## Exercise objective
Every record must be copied out exactly.

## Given information
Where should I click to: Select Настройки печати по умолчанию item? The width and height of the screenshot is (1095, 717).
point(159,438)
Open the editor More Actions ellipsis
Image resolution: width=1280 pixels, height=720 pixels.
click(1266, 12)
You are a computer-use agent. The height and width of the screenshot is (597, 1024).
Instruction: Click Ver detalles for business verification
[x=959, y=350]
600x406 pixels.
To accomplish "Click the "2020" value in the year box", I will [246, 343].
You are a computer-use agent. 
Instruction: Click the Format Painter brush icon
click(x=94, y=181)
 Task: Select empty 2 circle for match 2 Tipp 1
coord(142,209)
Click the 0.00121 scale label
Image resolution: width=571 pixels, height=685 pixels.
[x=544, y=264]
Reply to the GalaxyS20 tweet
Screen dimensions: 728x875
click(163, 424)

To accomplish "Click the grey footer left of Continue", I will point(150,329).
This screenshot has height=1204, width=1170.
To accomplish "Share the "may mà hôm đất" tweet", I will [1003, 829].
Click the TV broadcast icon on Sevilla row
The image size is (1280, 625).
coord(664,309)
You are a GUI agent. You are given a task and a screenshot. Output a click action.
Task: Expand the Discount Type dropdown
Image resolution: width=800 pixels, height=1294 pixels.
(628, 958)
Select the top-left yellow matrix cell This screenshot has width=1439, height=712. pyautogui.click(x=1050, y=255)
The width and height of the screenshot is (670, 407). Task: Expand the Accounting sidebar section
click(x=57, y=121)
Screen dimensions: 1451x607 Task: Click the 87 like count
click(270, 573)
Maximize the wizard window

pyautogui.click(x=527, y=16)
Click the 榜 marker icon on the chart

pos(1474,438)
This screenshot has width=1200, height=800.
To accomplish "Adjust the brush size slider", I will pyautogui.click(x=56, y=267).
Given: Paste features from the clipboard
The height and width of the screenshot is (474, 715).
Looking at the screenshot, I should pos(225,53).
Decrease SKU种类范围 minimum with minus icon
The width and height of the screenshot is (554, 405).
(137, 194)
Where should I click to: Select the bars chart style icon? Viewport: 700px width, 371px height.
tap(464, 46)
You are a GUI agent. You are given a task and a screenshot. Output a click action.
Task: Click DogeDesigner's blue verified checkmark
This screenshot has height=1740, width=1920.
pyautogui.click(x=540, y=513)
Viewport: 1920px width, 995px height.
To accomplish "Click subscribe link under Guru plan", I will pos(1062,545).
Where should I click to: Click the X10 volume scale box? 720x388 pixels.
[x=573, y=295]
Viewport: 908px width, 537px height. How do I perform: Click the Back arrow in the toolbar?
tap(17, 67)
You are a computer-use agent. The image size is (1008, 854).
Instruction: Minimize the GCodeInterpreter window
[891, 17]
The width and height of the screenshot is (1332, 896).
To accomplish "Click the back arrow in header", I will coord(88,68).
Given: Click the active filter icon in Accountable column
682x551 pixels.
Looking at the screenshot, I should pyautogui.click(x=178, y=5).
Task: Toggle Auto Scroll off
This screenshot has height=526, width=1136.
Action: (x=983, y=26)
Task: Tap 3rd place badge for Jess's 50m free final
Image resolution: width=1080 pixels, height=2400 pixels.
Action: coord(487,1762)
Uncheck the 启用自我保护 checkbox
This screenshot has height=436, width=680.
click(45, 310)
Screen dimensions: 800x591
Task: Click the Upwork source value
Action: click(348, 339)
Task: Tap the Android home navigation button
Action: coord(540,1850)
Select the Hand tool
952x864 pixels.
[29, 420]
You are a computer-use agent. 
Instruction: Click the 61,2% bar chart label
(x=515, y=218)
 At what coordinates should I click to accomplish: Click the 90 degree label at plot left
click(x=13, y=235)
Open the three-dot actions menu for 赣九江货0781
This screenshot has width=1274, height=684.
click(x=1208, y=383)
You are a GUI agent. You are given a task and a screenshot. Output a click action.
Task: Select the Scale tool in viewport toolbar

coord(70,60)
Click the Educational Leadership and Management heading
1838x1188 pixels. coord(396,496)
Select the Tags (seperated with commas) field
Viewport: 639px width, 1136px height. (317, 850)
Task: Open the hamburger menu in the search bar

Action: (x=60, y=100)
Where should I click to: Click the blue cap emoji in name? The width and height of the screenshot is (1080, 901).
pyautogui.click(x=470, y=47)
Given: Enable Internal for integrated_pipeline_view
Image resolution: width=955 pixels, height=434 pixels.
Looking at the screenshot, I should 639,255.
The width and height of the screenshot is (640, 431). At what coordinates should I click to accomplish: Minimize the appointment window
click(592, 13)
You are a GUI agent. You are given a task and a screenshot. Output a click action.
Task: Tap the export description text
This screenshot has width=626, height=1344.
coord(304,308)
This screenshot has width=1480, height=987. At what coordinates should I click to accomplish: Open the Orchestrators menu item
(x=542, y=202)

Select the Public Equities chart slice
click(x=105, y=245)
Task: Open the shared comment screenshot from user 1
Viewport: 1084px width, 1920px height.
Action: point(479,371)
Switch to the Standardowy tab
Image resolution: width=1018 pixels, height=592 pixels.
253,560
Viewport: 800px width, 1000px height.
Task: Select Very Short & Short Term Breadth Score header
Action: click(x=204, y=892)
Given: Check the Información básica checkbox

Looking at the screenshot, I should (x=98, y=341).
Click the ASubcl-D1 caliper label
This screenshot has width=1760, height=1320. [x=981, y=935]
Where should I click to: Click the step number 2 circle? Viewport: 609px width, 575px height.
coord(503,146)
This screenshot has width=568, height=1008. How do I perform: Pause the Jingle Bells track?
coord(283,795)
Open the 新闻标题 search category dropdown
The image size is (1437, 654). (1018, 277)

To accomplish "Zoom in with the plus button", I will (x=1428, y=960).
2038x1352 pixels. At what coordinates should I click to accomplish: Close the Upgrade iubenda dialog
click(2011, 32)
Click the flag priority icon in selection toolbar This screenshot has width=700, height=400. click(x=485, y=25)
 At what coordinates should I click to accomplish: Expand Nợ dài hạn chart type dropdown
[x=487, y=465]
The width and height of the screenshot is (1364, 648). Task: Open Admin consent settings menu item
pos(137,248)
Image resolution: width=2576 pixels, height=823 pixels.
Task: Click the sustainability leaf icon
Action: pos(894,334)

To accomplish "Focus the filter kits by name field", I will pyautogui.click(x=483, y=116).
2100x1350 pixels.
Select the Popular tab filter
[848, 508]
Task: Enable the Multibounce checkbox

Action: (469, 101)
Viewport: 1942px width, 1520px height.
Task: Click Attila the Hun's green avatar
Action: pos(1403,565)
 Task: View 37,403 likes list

## Response below
Where should I click to: Select Настройки печати по умолчанию item? The width and height of the screenshot is (1095, 717).
point(159,438)
Open the editor More Actions ellipsis
Image resolution: width=1280 pixels, height=720 pixels.
click(1266, 12)
You are a computer-use agent. The height and width of the screenshot is (597, 1024).
Instruction: Click Ver detalles for business verification
[x=959, y=350]
600x406 pixels.
To accomplish "Click the "2020" value in the year box", I will [246, 343].
You are a computer-use agent. 
Instruction: Click the Format Painter brush icon
click(x=94, y=181)
 Task: Select empty 2 circle for match 2 Tipp 1
coord(142,209)
Click the 0.00121 scale label
Image resolution: width=571 pixels, height=685 pixels.
[x=544, y=264]
Reply to the GalaxyS20 tweet
Screen dimensions: 728x875
click(163, 424)

To accomplish "Click the grey footer left of Continue", I will point(150,329).
This screenshot has height=1204, width=1170.
To accomplish "Share the "may mà hôm đất" tweet", I will [1003, 829].
Click the TV broadcast icon on Sevilla row
The image size is (1280, 625).
coord(664,309)
You are a GUI agent. You are given a task and a screenshot. Output a click action.
Task: Expand the Discount Type dropdown
Image resolution: width=800 pixels, height=1294 pixels.
(628, 958)
Select the top-left yellow matrix cell This screenshot has width=1439, height=712. pyautogui.click(x=1050, y=255)
The width and height of the screenshot is (670, 407). Task: Expand the Accounting sidebar section
click(x=57, y=121)
Screen dimensions: 1451x607 Task: Click the 87 like count
click(270, 573)
Maximize the wizard window

pyautogui.click(x=527, y=16)
Click the 榜 marker icon on the chart

pos(1474,438)
This screenshot has width=1200, height=800.
To accomplish "Adjust the brush size slider", I will pyautogui.click(x=56, y=267).
Given: Paste features from the clipboard
The height and width of the screenshot is (474, 715).
Looking at the screenshot, I should pos(225,53).
Decrease SKU种类范围 minimum with minus icon
The width and height of the screenshot is (554, 405).
(137, 194)
Where should I click to: Select the bars chart style icon? Viewport: 700px width, 371px height.
tap(464, 46)
You are a GUI agent. You are given a task and a screenshot. Output a click action.
Task: Click DogeDesigner's blue verified checkmark
This screenshot has height=1740, width=1920.
pyautogui.click(x=540, y=513)
Viewport: 1920px width, 995px height.
To accomplish "Click subscribe link under Guru plan", I will pos(1062,545).
Where should I click to: Click the X10 volume scale box? 720x388 pixels.
[x=573, y=295]
Viewport: 908px width, 537px height. How do I perform: Click the Back arrow in the toolbar?
tap(17, 67)
You are a computer-use agent. The image size is (1008, 854).
Instruction: Minimize the GCodeInterpreter window
[891, 17]
The width and height of the screenshot is (1332, 896).
To accomplish "Click the back arrow in header", I will coord(88,68).
Given: Click the active filter icon in Accountable column
682x551 pixels.
Looking at the screenshot, I should pyautogui.click(x=178, y=5).
Task: Toggle Auto Scroll off
This screenshot has height=526, width=1136.
Action: (x=983, y=26)
Task: Tap 3rd place badge for Jess's 50m free final
Image resolution: width=1080 pixels, height=2400 pixels.
Action: coord(487,1762)
Uncheck the 启用自我保护 checkbox
This screenshot has height=436, width=680.
click(45, 310)
Screen dimensions: 800x591
Task: Click the Upwork source value
Action: click(348, 339)
Task: Tap the Android home navigation button
Action: coord(540,1850)
Select the Hand tool
952x864 pixels.
[29, 420]
You are a computer-use agent. 
Instruction: Click the 61,2% bar chart label
(x=515, y=218)
 At what coordinates should I click to accomplish: Click the 90 degree label at plot left
click(x=13, y=235)
Open the three-dot actions menu for 赣九江货0781
This screenshot has width=1274, height=684.
click(x=1208, y=383)
You are a GUI agent. You are given a task and a screenshot. Output a click action.
Task: Select the Scale tool in viewport toolbar

coord(70,60)
Click the Educational Leadership and Management heading
1838x1188 pixels. coord(396,496)
Select the Tags (seperated with commas) field
Viewport: 639px width, 1136px height. (317, 850)
Task: Open the hamburger menu in the search bar

Action: (x=60, y=100)
Where should I click to: Click the blue cap emoji in name? The width and height of the screenshot is (1080, 901).
pyautogui.click(x=470, y=47)
Given: Enable Internal for integrated_pipeline_view
Image resolution: width=955 pixels, height=434 pixels.
Looking at the screenshot, I should 639,255.
The width and height of the screenshot is (640, 431). At what coordinates should I click to accomplish: Minimize the appointment window
click(592, 13)
You are a GUI agent. You are given a task and a screenshot. Output a click action.
Task: Tap the export description text
This screenshot has width=626, height=1344.
coord(304,308)
This screenshot has width=1480, height=987. At what coordinates should I click to accomplish: Open the Orchestrators menu item
(x=542, y=202)

Select the Public Equities chart slice
click(x=105, y=245)
Task: Open the shared comment screenshot from user 1
Viewport: 1084px width, 1920px height.
Action: point(479,371)
Switch to the Standardowy tab
Image resolution: width=1018 pixels, height=592 pixels.
253,560
Viewport: 800px width, 1000px height.
Task: Select Very Short & Short Term Breadth Score header
Action: click(x=204, y=892)
Given: Check the Información básica checkbox

Looking at the screenshot, I should (x=98, y=341).
Click the ASubcl-D1 caliper label
This screenshot has width=1760, height=1320. [x=981, y=935]
Where should I click to: Click the step number 2 circle? Viewport: 609px width, 575px height.
coord(503,146)
This screenshot has width=568, height=1008. How do I perform: Pause the Jingle Bells track?
coord(283,795)
Open the 新闻标题 search category dropdown
The image size is (1437, 654). (1018, 277)

To accomplish "Zoom in with the plus button", I will (x=1428, y=960).
2038x1352 pixels. At what coordinates should I click to accomplish: Close the Upgrade iubenda dialog
click(2011, 32)
Click the flag priority icon in selection toolbar This screenshot has width=700, height=400. click(x=485, y=25)
 At what coordinates should I click to accomplish: Expand Nợ dài hạn chart type dropdown
[x=487, y=465]
The width and height of the screenshot is (1364, 648). Task: Open Admin consent settings menu item
pos(137,248)
Image resolution: width=2576 pixels, height=823 pixels.
Task: Click the sustainability leaf icon
Action: pos(894,334)

To accomplish "Focus the filter kits by name field", I will pyautogui.click(x=483, y=116).
2100x1350 pixels.
Select the Popular tab filter
[848, 508]
Task: Enable the Multibounce checkbox

Action: (469, 101)
Viewport: 1942px width, 1520px height.
Task: Click Attila the Hun's green avatar
Action: pos(1403,565)
 Task: View 37,403 likes list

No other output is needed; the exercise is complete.